MILWAUKEE -- A new poll shows Governor Scott Walker with a lead in the gubernatorial recall race after Tuesday's primary. Meanwhile, Tom Barrett's campaign took to the streets Thursday, targeting neighborhoods in Milwaukee. Walker made an appearance in Wisconsin Dells. Both are gearing up to reach even more voters with massive television ad campaigns.
A Rasmussen poll released Thursday, May 10th shows Walker holds a five point lead over Barrett in the recall race. It shows that 50 percent of the state's likely voters prefer Walker, while 45 percent prefer Barrett.
Two percent prefer some other candidate and another two percent are undecided.
The survey has an error of 4.5 percentage points.

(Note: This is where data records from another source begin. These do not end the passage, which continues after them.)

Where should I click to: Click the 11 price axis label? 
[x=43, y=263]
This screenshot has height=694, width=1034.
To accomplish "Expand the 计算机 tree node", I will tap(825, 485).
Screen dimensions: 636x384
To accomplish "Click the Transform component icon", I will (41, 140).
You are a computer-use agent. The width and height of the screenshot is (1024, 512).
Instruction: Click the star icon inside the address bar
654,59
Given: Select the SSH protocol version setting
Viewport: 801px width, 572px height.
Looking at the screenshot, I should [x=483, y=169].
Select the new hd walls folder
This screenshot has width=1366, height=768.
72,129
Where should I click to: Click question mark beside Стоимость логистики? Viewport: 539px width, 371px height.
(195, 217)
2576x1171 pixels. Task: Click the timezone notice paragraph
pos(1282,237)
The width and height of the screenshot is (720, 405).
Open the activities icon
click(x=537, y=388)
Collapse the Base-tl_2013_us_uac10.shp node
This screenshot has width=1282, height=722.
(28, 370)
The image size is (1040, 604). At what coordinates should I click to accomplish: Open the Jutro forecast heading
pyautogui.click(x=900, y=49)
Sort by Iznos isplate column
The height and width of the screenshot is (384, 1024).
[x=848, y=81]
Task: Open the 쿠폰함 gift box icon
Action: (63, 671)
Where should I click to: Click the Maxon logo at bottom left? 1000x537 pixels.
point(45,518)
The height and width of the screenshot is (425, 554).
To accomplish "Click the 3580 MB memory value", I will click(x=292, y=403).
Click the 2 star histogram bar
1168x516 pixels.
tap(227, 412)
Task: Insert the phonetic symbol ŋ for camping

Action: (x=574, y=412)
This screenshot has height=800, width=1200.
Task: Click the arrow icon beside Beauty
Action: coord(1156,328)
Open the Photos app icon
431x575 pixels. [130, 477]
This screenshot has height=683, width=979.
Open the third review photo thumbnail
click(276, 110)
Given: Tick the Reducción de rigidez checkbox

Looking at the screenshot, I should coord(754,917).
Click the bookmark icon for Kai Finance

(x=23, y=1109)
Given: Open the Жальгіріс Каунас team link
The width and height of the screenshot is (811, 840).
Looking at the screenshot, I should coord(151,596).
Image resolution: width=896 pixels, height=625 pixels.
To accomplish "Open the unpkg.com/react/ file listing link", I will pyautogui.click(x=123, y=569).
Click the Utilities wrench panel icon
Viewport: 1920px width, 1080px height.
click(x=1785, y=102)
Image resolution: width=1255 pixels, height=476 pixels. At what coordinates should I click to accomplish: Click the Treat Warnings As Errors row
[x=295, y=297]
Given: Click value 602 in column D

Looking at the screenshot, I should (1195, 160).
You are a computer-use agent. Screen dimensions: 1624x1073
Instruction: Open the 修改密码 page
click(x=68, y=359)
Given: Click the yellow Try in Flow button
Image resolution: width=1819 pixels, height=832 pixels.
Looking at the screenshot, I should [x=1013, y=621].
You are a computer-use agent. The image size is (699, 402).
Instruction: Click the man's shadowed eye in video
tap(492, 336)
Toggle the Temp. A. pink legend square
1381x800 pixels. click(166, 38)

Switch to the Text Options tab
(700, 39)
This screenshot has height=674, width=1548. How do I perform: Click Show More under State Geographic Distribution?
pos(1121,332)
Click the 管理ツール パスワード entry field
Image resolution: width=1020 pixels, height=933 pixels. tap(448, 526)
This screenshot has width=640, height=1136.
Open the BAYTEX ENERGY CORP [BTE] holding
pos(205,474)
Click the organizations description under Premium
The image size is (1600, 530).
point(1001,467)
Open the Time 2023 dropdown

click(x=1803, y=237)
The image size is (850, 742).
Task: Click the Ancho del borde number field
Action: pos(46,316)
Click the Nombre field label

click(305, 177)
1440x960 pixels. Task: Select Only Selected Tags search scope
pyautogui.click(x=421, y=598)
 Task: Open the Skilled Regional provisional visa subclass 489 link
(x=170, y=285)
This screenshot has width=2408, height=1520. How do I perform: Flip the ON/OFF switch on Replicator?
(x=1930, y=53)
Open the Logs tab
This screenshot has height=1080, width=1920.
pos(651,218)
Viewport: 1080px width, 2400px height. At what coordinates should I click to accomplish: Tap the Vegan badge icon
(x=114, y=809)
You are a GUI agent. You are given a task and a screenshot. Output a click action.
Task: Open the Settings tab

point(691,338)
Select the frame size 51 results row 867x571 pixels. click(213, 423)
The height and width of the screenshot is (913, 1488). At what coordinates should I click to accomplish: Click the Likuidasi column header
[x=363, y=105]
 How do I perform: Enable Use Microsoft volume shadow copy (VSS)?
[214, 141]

Walker got a standing ovation as he spoke to insurance agents at a convention in the Wisconsin Dells. Walker spoke to reporters about a letter Republicans sent to Democratic challenger Barrett Thursday, with a question. "He says he wants to undo what's happened over the last year. He should explain what he'd do. The simple reality, the reason why he doesn't want to talk about it is because he wants to raise taxes," Walker said.
Barrett launched what he calls a "neighbor-to-neighbor" campaign, meeting voters in coffee shops and on front porches, stopping first in Wauwatosa - Walker's hometown. Barrett said he has a question of his own for Walker. "I want him to explain to the people of this state why he has a legal defense fund, because there are limited instances that allow a sitting official to have a legal defense fund. One is because you're being investigated or prosecuted for a prohibited election process," Barrett said.
Both candidates say they plan to spend a lot of money on television ads. Some estimates project the campaigns and political action groups could spend in excess of $50 million.
At STIR Marketing in Milwaukee, the owner says the huge political buy is crowding out other advertisers who want to get commercial time. "Take Cousins Subs for instance, a retail company. They need to have a presence. We're going to see $50 million of TV inventory go off the shelf in the next four weeks," Brian Bennett with STIR Marketing said.
Bennett says he believes we've never seen so much advertising money spent on so few undecided voters.